出来事が盛り沢山な物語だし、あらすじを書き留めなくても、あれこれ転がっている有名作品なので、気になったところだけ書く。

菅丞相が独特なキャラクターで、どうもつかめない。人間が神様になった、あるいは、神様がかつて人間(の姿)であった物語なので、奇蹟を起こすのは分かるけれども、力の使いどころがちょっとずれているというか。

特に印象的なのは、安楽寺で気楽を願うのかと問われて「我に科なければ、仏に苦労かけ奉り、身の上祈る心はなし。」というところ。
神仏に祈るに当たって、手を煩わせるのも申し訳ないし、などと考えたことがなかったので、なかなかの衝撃。
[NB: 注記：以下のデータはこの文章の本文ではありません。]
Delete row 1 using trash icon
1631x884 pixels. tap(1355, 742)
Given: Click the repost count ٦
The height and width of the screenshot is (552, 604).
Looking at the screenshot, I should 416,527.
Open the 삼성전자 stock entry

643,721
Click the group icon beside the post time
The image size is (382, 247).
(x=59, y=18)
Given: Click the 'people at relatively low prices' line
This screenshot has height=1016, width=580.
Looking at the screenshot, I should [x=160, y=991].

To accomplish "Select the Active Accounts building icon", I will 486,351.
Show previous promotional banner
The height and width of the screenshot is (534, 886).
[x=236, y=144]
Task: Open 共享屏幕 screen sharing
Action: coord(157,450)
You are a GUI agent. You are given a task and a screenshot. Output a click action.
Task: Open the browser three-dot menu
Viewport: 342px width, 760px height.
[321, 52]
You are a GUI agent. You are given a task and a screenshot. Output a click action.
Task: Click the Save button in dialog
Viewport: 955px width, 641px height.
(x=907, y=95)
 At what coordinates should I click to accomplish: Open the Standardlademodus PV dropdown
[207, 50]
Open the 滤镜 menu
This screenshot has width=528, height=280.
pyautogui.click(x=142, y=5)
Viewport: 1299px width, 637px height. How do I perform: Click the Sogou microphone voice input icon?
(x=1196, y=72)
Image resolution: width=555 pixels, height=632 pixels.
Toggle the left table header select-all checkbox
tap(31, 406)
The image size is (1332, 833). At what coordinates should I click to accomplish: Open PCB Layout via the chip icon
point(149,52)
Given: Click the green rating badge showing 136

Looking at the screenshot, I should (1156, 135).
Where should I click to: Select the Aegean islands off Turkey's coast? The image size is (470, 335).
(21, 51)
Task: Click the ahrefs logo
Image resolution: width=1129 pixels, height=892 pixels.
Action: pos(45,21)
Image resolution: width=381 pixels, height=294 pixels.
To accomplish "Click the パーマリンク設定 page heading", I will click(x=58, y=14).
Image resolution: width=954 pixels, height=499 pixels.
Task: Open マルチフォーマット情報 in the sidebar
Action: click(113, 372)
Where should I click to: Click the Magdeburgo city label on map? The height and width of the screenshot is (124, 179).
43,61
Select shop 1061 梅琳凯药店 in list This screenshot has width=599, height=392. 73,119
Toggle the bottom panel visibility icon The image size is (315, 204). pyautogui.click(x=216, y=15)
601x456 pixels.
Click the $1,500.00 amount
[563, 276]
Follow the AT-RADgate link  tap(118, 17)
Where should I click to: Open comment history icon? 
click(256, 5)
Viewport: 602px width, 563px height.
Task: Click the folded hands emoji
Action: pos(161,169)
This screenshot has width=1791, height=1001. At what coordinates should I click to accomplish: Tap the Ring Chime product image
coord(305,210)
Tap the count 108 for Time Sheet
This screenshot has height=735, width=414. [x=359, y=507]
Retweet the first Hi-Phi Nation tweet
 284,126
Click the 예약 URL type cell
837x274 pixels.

冤罪も流刑も然したる大事ではないと思っているのか、じっと大人しくしていたのに、帝が危ないとなって始めた怒り狂う、何を考えているのか不思議な菅丞相であった。

『浄瑠璃を読もう』の該当箇所も再読した。
時系列の分かりにくい点(分からなくても問題はない)も、これで納得。
情報収集と分析は大切だという教訓も、本当にそうだよなと首肯。
菅丞相の行動の遅さについての解説とツッコミは笑える。

国立劇場建て替え前の目玉演目は通し狂言 菅原伝授手習鑑。通しとは?という話もあるけれど。
開場企画も菅原伝授手習鑑だったようで。

すっかり浄瑠璃は「読む物」になってしまい、劇場からは足が遠退いている。